Says Lyal McCaig about Rick and David:
"They are incredibly creative, talented boys, much better than the yokels on television."
Rick Carey is impossibly charming. His warmth is such that he makes people feel special, like they are the only person in the room.
His career is extraordinarily notable -- he was a one-namer from the very start. He was known as "Mr. Rick" at Kilpatrick's French Room. Then "after a brief stint as a "shampoo boy" (you don't hear that term anymore!) for Tom White at the Eiffel Salon, I enrolled at Capitol School of Hairstyling's original downtown location."
He then headed East and continued advanced education at Queen's Beauty Institute in Hempstead, Long Island and the Clairol Institute in Manhattan. Rick worked in New York City as an assistant to Bloomingdale's Style Director Paul Victor and then as a stylist at Best & Co. on Fifth Avenue.
Rick began a return to Omaha via Denver "where I lived with my 'Auntie Mame' who was also a Capitol graduate" - and worked there for about a year. Rick then worked in several salons including Mr. James, Mr. Jerry's, Claude's Regency and with John Mangiameli as Salon Director of Creative Hair Design.
His clients benefit from his innate sense of elegance. "The best style recommendation is for the INDIVIDUAL! In my opinion, this should be dictated by the quality & quantity of the hair and be suitable to the client's lifestyle and body type...adaptability.

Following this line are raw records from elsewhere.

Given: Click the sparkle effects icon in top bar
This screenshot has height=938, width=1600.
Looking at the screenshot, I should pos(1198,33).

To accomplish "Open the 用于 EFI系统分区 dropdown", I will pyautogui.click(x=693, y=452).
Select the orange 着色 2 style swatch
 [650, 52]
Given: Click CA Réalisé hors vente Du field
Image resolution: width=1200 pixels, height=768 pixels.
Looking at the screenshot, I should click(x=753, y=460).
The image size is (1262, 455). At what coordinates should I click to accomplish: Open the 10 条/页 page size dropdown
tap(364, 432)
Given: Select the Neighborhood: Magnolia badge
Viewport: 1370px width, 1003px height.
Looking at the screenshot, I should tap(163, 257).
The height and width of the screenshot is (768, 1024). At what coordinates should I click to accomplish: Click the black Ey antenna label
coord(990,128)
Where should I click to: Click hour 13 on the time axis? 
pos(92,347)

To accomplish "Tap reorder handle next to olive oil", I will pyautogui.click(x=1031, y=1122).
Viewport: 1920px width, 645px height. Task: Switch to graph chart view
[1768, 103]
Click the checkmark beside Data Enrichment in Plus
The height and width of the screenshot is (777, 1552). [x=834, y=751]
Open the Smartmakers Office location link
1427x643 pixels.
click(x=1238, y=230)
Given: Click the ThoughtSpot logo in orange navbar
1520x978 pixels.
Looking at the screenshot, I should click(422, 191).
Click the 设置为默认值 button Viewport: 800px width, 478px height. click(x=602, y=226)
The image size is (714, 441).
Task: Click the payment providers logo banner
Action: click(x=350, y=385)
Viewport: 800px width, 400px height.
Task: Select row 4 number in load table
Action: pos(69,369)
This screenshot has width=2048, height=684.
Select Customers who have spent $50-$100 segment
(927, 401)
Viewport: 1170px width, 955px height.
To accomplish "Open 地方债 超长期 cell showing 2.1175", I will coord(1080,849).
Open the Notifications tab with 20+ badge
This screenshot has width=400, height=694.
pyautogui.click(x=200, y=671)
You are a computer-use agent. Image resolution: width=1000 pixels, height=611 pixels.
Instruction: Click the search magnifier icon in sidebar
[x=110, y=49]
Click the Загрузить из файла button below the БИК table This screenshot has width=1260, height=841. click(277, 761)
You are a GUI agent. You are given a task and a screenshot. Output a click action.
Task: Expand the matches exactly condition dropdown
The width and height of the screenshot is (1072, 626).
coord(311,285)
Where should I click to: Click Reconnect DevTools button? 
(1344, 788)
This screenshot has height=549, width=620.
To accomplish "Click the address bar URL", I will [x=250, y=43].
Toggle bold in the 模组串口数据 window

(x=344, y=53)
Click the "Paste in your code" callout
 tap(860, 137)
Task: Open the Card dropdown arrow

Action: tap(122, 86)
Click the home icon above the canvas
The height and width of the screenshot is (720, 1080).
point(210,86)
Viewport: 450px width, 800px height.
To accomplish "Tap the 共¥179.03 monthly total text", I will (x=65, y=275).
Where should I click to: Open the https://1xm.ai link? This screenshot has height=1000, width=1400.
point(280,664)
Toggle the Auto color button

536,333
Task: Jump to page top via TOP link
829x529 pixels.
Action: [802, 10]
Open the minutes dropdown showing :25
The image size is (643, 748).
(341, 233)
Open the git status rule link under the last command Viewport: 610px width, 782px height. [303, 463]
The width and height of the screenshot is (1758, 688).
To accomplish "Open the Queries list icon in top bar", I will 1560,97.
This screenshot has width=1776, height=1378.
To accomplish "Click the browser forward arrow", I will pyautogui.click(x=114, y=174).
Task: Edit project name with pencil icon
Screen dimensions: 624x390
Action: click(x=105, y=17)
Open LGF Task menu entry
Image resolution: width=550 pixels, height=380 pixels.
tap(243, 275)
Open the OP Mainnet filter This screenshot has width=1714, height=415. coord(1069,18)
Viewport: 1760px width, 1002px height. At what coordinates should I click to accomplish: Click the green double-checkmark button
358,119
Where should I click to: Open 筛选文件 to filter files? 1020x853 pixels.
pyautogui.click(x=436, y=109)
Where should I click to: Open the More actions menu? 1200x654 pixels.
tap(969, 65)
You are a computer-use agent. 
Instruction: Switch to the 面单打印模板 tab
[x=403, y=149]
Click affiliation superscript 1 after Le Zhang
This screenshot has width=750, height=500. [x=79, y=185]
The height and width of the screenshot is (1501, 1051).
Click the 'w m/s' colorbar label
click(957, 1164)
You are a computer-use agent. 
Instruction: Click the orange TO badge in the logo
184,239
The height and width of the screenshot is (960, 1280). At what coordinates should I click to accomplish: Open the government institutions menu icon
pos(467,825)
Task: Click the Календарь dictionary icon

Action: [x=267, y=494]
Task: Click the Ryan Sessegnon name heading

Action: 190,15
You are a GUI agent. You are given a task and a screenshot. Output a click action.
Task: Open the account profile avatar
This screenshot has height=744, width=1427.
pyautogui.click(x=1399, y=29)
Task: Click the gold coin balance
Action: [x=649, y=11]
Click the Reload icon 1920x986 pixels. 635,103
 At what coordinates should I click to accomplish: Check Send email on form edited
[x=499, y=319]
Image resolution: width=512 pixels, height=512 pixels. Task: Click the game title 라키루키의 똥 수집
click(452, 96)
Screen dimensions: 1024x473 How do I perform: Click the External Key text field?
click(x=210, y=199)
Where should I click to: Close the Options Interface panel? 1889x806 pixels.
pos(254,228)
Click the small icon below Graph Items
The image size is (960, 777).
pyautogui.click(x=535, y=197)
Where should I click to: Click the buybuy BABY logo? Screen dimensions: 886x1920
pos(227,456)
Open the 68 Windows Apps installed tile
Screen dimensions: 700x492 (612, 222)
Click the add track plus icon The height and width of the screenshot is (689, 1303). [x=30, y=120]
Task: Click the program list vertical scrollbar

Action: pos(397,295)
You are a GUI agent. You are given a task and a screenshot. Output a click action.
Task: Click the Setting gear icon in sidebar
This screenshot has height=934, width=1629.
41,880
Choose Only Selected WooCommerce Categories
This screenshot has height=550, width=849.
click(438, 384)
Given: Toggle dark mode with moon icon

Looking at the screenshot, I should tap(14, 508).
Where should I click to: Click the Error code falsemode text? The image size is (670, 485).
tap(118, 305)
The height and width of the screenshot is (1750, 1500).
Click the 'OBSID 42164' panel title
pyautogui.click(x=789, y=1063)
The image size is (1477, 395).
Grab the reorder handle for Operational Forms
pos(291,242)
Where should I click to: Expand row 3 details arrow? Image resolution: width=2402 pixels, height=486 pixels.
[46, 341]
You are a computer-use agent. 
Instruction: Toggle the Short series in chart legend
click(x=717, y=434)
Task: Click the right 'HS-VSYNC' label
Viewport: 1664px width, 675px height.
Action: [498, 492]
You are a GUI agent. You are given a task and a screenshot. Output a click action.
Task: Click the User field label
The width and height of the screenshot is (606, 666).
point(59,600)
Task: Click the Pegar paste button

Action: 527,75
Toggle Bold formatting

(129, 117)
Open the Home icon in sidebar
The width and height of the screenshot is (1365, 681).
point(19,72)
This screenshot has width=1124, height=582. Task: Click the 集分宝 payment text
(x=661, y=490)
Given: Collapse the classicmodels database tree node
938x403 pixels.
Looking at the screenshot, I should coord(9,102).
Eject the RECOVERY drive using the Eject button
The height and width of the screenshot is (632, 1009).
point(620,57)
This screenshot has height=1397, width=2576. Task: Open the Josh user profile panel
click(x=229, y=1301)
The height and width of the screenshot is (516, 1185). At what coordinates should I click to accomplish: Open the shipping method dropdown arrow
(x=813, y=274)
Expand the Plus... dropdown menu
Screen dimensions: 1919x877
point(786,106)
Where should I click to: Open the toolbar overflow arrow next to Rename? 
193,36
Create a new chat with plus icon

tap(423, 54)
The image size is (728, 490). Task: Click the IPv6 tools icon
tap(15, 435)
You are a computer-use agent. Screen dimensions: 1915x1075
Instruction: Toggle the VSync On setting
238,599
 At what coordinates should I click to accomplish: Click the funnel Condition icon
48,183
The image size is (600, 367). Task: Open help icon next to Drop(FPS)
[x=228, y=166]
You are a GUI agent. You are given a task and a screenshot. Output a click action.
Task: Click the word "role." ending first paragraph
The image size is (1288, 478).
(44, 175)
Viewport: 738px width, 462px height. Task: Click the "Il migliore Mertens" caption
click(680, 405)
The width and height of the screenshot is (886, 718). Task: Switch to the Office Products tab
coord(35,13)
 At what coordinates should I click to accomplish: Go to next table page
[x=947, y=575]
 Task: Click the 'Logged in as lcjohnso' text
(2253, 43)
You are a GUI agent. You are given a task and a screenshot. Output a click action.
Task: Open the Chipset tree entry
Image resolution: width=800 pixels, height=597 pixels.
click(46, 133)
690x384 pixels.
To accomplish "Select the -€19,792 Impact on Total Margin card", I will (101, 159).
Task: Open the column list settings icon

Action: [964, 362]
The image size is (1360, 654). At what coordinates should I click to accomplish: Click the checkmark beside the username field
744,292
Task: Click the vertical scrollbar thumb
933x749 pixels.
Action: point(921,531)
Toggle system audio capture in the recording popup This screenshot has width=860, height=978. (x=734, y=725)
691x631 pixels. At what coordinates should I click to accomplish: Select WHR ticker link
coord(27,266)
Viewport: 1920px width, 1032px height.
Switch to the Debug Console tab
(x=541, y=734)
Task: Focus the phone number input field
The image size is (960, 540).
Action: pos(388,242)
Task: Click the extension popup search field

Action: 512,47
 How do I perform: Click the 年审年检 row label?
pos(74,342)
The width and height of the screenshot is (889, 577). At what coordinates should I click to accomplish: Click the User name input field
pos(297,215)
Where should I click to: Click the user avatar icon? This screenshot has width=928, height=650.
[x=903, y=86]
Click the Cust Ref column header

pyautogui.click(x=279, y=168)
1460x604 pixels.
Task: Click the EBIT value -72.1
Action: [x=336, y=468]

I've never been a big fan of trends but prefer pretty classic hair! MANY of my clients have been with me for 20-30 years...a few approaching the 40-year mark! I'm very humbled by their loyalty...they've become friends as well as clients. I'm a lucky guy!"
"BUT... of everything in my career, I'm proudest of having been selected the very first recipient of the Alvina Stehno Spirit Award for contribution to cosmetology and the community in 2003...coming from my peers and my alma mater has meant more than any other award ever!"
With success comes rewards. Rick says, "I've been tremendously lucky to have spend part of my year in Key West and in Paris, places we thought we'd move to...but I'm proud to call Omaha home!"